I got upset recently, once again. Arguments within group are good in some ways like building a better understanding relationship, developing a better assignment and so forth. Perhaps, I'm not well in neither persuading nor negotiating with others. Yet, I knew the expectation of the authority according to the past experiences. How am I suppose to persuade? I am also clear about how the group works. Group members have to decide on which style of group controlling they prefer. Most of the groups would choose democracy as their preference. It means that when majority say A, then A will be the final decision, regardless of the consequences. All of the group members will have to bear with it. In case that you do not understand my explanation, lets use the example in NS. When one of the wirawati(s) had stolen money from another wirawati, all of the wirawati(s) will be punished if there is no one admitting to the crime. It's all about team co-operation. Work as team, gain the result as team. There is another issue which get me into confusion. Before discuss on this, I must apologize if I had misunderstood someone. It was a group work. Our final report has to be in APA format and the content must be summarized or paraphrased from the original resources. I'm not sure if APA format is taught during the foundation year in the university. The alternative options of getting know APA format is to retrieve from web learning sites, library, and text books. When doing research, we need to put some effort on doing some reading and searching on information. 'Copy and Paste' is considered as plagiarism in education level of university. APA style should include in-text citation and reference list. There is a compulsory oral presentation after the submition of our report. Therefore, it is very important to understand the content of the report. If we, ourselves, do not understand the content, how should we expect our audience to understand as well? Since I am doing the editing job, I need to do some checking on the original resources. It shocked me! The content from the original resources and from your .doc file is exactly the same. I wonder why. Don't I make my point clear? I do not wish to make a scene as you are still having others assignment to work on. But, I do hope that we could discuss about this after all the assignment were done.

I knew the effects of taking medicine. I rather eat healthier than taking medicine. At least. i am awake to work on our assignment. I really wish to achieve excellent grade in most of our assignment, even though it worths only 20-30 marks. Yet, it means a lot for me. I had a commitment. I keep on wondering HOW at time. "There are numbers of options available, but it is not for everyone. You have to choose among the options that are available for you." Quoted from my best friend, Han Yi.  Some of the options, we could not afford, although we are qualified; And some others options, we could afford, but the pathway is tougher than usual. Once you have chosen your way, try your best to work on it. There might be obstacles in future, but need not to afraid. Recognize our goals, keep moving!

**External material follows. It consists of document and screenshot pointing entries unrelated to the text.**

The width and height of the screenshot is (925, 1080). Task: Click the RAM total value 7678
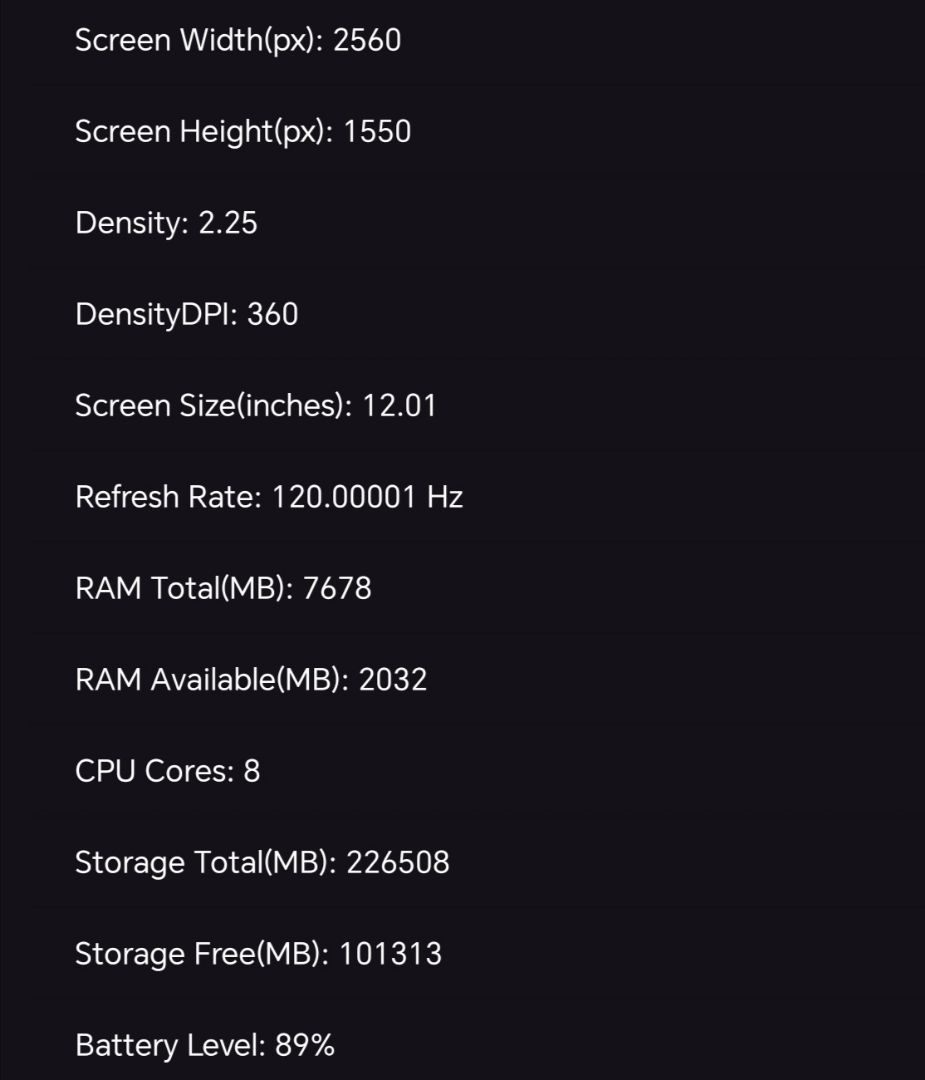(337, 588)
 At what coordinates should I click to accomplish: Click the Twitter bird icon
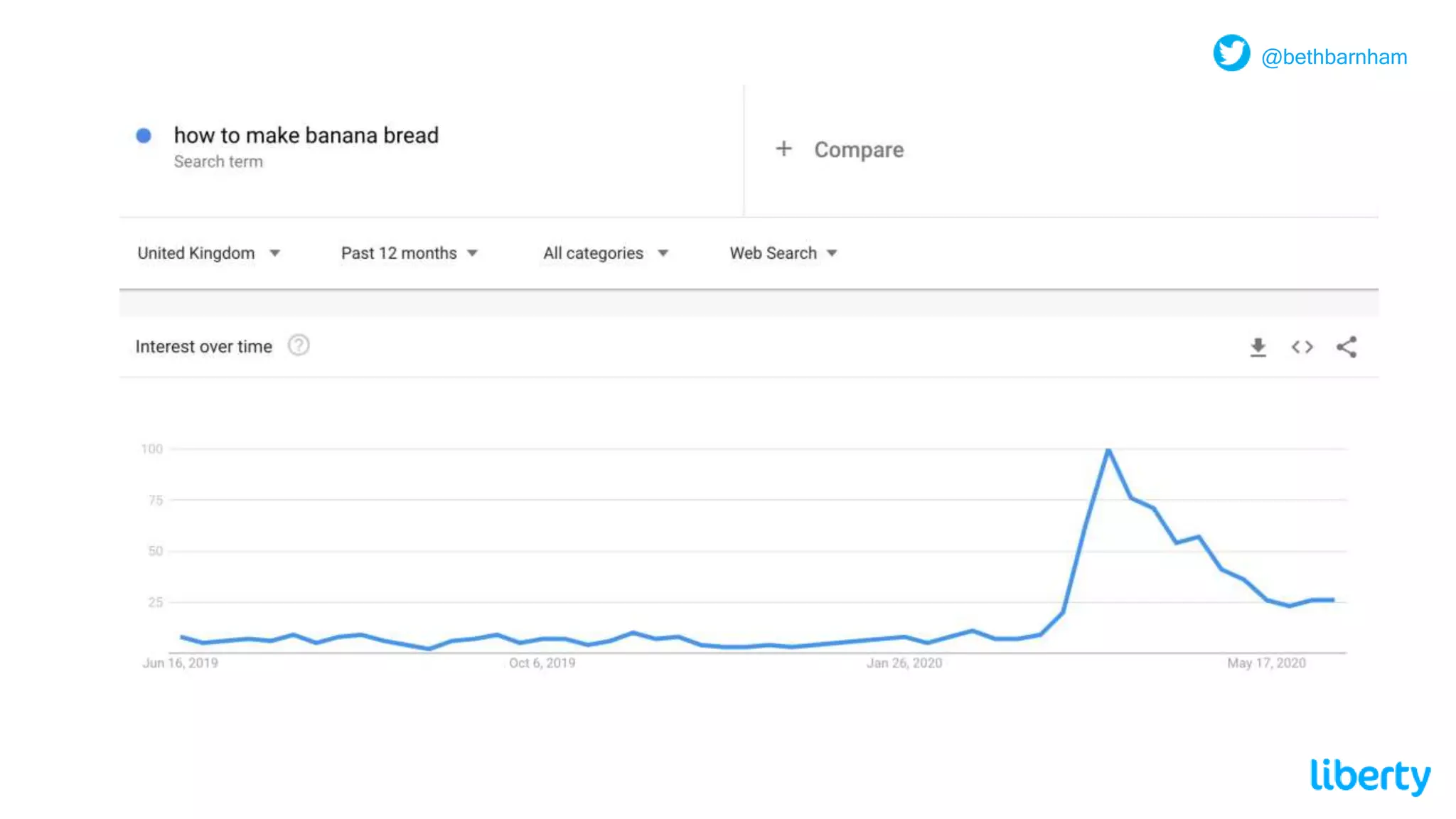(x=1231, y=53)
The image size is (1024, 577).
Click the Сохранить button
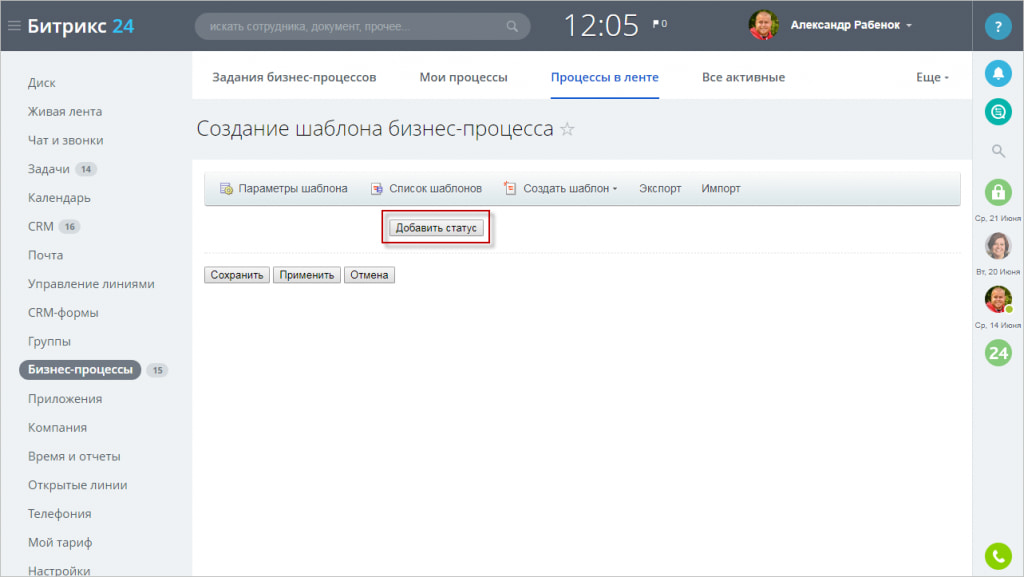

During this 3 years, I learned. My life goes from top of the hills and to deep down to the valley, repeatedly. I realized that life is always in that way, up and down. You might feel vulnerable at this moment. And it is very deep in the black hole. Times when you do know about your future or times when you about to/has already been give up. It won't be in this way for the rest of your life. There is no time frames of your recovery as it is difference between us. Just be patient. You'll be cured.

Frankly, I learned from the negative side more than postive during my study in THE university. Well, anyway, it is a way of learning too. This is the option that I can afford.